# 提供本文:
● ● ●
追剥なら死罪だが、追落としだから。大赦あったし、ワンランク落として流刑で処理して。

元のテクストに即して、できるだけ詳しく訳してみました。
#仮刑律的例 #6流刑
【伺い】
明治元年十月、真田信濃守(松代藩)からの伺い
甲州無宿仙次郎が追剥を致しました。以下がその口書です。今般、天皇御即位による大赦が出され、犯情許しがたい者を除くほかは全て罪一等を減じるように、犯情許しがたい者と思料するときは口書と共に役所にお伺いをするようにとの仰せでした。
本件は、犯情許しがたく死罪とすべきかと思料致しますので、お伺いする次第です。

(仙次郎の口書)
父親芳太郎のもとにおりましたが、生活が苦しく、日々の生活にも難渋しましたので、一昨年(寅年)九月に親には無断で家を出て帳外となりました。姉が甲州無宿春吉の女房で信州善光寺町におりましたので、姉を頼って同町に行き、春吉の子分となって同居致しました。
昨年(卯年)九月に、春吉の承諾のもと、越後に行って、日雇い稼ぎを致しました。その後、春吉が大病したため、今年の二月には善光寺町に戻って参りました。
四月八日夜、春吉方で、春吉の子分である無宿者の清之助とその弟角太郎と酒を飲んでいました。酒を飲んでいるうちに、「和田村の長五郎のところに行って金を借りて来ようぜ」という話しになり、同人方まで行きました。私は木刀を持って行きました。あいにく同人は留守でしたので、道を戻ってきました。
● ● ●
# 作業一覧:
1. 本文を読んで、次の問いに答えてください。
(a) この伺いはいつ、誰から出されたものですか。
(b) 仙次郎が親に無断で家を出たのはいつですか。
(c) 四月八日夜に長五郎のところへ向かったとき、仙次郎は何を持って行きましたか。
2. 本文によると、真田信濃守が口書を添えて役所に伺いを出したのはなぜですか。
このあとの各行は、本文の内容とは関係ありません。

# 提供データ:
● ● ●
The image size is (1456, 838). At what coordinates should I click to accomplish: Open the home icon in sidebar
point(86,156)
● ● ●
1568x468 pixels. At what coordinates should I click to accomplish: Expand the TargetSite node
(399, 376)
● ● ●
# 解答例:
1.
(a) 明治元年十月、真田信濃守(松代藩)から出されました。
(b) 一昨年(寅年)の九月です。
(c) 木刀です。

2. 天皇御即位による大赦で、犯情許しがたい者以外は罪一等を減じること、許しがたいと思うときは口書と共に役所に伺うことが命じられていました。本件は犯情許しがたく死罪とすべきだと考えたため、伺いを出しました。